Der IWF sowie der deutsche Bundesfinanzminister Wolfgang Schäuble lobten Portugal für die gemachten Anstrengungen. „Es wird jetzt darauf ankommen, dass Portugal den eingeschlagenen Pfad der Reformen beibehält und damit einen nachhaltigen Erfolg sicherstellt“, mahnt Schäuble. Seine konservativen Freunde in Lissabon verstehen, was gemeint ist. Im kommenden Jahr soll deshalb der Staats- und Verwaltungsapparat weiter ausgedünnt werden. Freiwerdende Stellen werden nicht mehr besetzt. Freiwillige Kündigungen sollen mit Abfindungen schmackhaft gemacht werden. Weitere 1,4 Milliarden Euro sollen so bis Ende 2015 eingespart werden.
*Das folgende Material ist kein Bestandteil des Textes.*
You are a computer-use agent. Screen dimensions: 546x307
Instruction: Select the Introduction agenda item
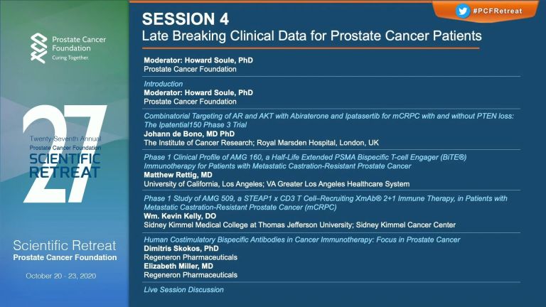164,84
Das Defizit soll von derzeit 4,9 Prozent des BIPs auf 2,5 Prozent gedrückt werden. Doch all diese Rechnungen gehen nur dann auf, wenn es Portugal tatsächlich gelingt, wie von der Regierung vorhergesagt 1,5 Prozent zu wachsen und wenn die Zinsen für Staatsanleihen weiterhin niedrig bleiben. Denn das Land ist nach drei Jahren Krisenmanagement mehr verschuldet denn je. Stand das Land vor dem Rettungsprogramm mit 93 Prozent des BIPs in der Kreide sind es jetzt 129 Prozent. Die Abzahlung diese Schulden wird mindestens 30 Jahre dauern. Die Kredite des Rettungsschirms haben eine Laufzeit von 22 Jahre. Solange Lissabon die 78 Milliarden von EU und IWF abstottert, wird die Troika weiter über die Haushaltspolitik wachen und Auflagen machen.